Le moment est passé, ma chérie, si vite, si court qu’il me semble que je ne t’ai pas dit la vingtième partie de ce que j’avais à te dire. Comme tu es héroïque, mon adorée, sublime d’abnégation et de dévouement ! Je ne fais que t’admirer.

Devant ce concours dévoué de sympathies et d’efforts, je n’ai pas le droit de douter.

Je souffrirai donc en silence ; permets-moi cependant, quand la coupe débordera encore parfois, de m’épancher dans ton cœur.

Ce qui m’est cruel, et je ne le saurais répéter assez, ce ne sont pas les souffrances physiques que j’endure, mais bien cette atmosphère de mépris qui entoure mon nom, ton nom, mon adorée.
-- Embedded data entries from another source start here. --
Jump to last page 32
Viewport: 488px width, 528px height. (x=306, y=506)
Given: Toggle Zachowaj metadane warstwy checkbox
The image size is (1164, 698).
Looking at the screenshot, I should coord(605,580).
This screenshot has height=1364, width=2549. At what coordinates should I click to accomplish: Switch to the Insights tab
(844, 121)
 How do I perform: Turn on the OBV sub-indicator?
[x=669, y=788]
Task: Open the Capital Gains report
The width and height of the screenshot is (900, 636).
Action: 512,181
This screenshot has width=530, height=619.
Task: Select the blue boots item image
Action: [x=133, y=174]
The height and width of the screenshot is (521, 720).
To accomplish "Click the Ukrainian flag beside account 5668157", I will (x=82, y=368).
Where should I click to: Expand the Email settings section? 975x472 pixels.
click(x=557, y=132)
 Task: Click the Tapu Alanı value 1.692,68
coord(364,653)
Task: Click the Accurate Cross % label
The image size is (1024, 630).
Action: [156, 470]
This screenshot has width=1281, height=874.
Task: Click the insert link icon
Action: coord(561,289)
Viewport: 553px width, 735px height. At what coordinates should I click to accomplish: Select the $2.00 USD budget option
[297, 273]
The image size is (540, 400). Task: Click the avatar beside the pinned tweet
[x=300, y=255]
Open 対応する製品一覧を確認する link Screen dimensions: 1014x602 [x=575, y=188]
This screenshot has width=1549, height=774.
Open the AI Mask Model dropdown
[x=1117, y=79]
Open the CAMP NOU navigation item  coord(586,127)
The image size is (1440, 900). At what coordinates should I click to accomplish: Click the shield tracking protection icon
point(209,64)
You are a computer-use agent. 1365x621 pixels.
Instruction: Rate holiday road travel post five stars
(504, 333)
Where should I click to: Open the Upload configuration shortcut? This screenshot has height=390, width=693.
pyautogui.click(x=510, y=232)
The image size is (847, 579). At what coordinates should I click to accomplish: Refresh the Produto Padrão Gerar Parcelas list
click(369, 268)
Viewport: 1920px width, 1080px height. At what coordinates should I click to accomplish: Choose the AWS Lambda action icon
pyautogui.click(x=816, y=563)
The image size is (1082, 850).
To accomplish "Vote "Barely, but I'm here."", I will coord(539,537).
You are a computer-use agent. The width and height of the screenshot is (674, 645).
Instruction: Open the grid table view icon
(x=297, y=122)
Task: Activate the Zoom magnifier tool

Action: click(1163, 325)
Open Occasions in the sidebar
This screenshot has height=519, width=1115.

Tu sais si j’ai toujours été fier et digne, si j’ai toujours mis le devoir au-dessus de tout…, alors tu peux t’imaginer tout ce que je souffre.

Et c’est pourquoi encore je veux vivre, c’est pourquoi je veux crier au monde mon innocence, la crier chaque jour jusqu’à mon dernier souffle, jusqu’à ma dernière goutte de sang.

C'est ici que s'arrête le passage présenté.